Enunciado 1:
Responda com base no texto sobre os shows de Alcione e Liniker:
(a) Quantos anos Alcione tinha quando se apresentou?
(b) Qual canção encerrou o show de Alcione?
(c) De que cidade Liniker é natural?
Enunciado 2:
Prossiga o texto sobre os shows de Alcione e Liniker, começando logo após a última frase.

Já Alcione fez questão de apresentar os primeiros números de pé e foi de pé que recebeu as primeiras chuvas de aplausos. Aos 75 anos de idade, a diva do samba adentrou ao palco já com o jogo ganho. Durante toda a apresentação o público, majoritariamente jovem, tratou Alcione com merecida devoção e, como contrapartida, a cantora, visivelmente emocionada, entregou uma performance comovente e memorável. Escudada por uma autêntica big band, Alcione fez uma apresentação abrangente com canções de várias fases. Fizeram parte do setlist canções “Além da Cama”, “Estranha Loucura”, “Sufoco”, “Juízo Final” e “Meu Ébano” que demonstram como o repertório da Marrom segue atemporal. O hino “Não Deixa o Samba Morrer” encerrou o show, mostrando que o segredo de sua longevidade reside no seu carisma e em sua voz marcante que há mais de 50 anos conquistam gerações.
Uma das atrações mais esperadas do festival, Liniker não decepcionou e fez a multidão dançar – ora apaixonada, ora com vigor – ao som das canções de seu mais recente disco, “Indigo Borboleta Anil”, vencedor do Grammy Latino. Contemplaram o setlist também outras músicas de seus trabalhos anteriores, pinçadas para “comemorar o fato de estar cantando pela primeira vez em um estádio”. O som irresistível da cantora, organicamente produzido por uma excelente banda, evoca o melhor da black music, e seria tranquilamente aprovado por mestres como Tim Maia. Liniker não só cantou como dançou e pulou, fazendo com que canções como “Baby 95”, “Vitoriosa” e “Diz Quanto Custa” ganhassem interpretações mais do que inspiradas. A cantora, natural de Araraquara, começou o festival como uma das atrações mais aguardadas e terminou como um dos melhores shows do dia.

Material fornecido:
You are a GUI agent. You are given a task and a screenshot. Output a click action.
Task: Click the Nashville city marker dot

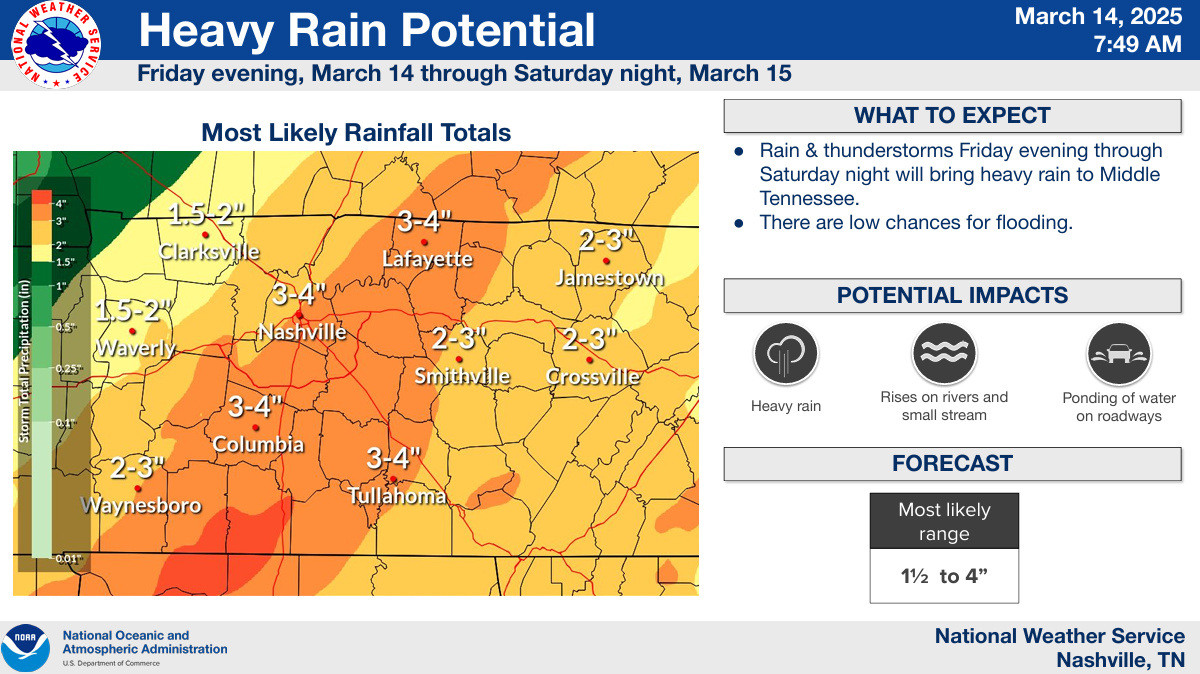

Resposta final 1:
(a) Alcione tinha 75 anos.
(b) O show foi encerrado com “Não Deixa o Samba Morrer”.
(c) Liniker é natural de Araraquara.

Resposta final 2:
E então veio Joss Stone… Já ouviram falar em “show certo no lugar errado”? Pois foi esse o caso de Joss Stone no Breve Festival. Não entendam mal: foi um puta show, mas a impressão que dava era que o público em geral estava esperando ele acabar para assistir à apresentação de Ludmilla, que viria na sequência. Todas as vezes em que o telão mostrava as reações das pessoas, era nítido que a maioria não estava entendendo nada e se perguntando: “O que essa loira está fazendo aí?” Bom, azar de quem não se entregou ao “show da loira”, porque Joss fez uma viagem invejável pelo soul, pelo jazz e pelo melhor da black music com groove e tempero na medida certa. Dos hits de sua carreira (“Super Duper Love”, “You Had Me”, “Right To Be Wrong”) até algumas covers que definitivamente estão entre as influências de seu som (“Son of a Preacher Man”, “Killing Me Softly”, “Some Kind of Wonderful”), Joss Stone cantou, sorriu, dançou, pulou, entregou flores para o público (e para os câmeras no palco), esbanjou simpatia e mostrou porque é tida como uma das grandes cantoras de sua geração. Se for mesmo verdade que ela pretende dar sua carreira por encerrada após esta turnê, como alguns veículos de imprensa têm noticiado, terá sido um último encontro e tanto da cantora com Belo Horizonte.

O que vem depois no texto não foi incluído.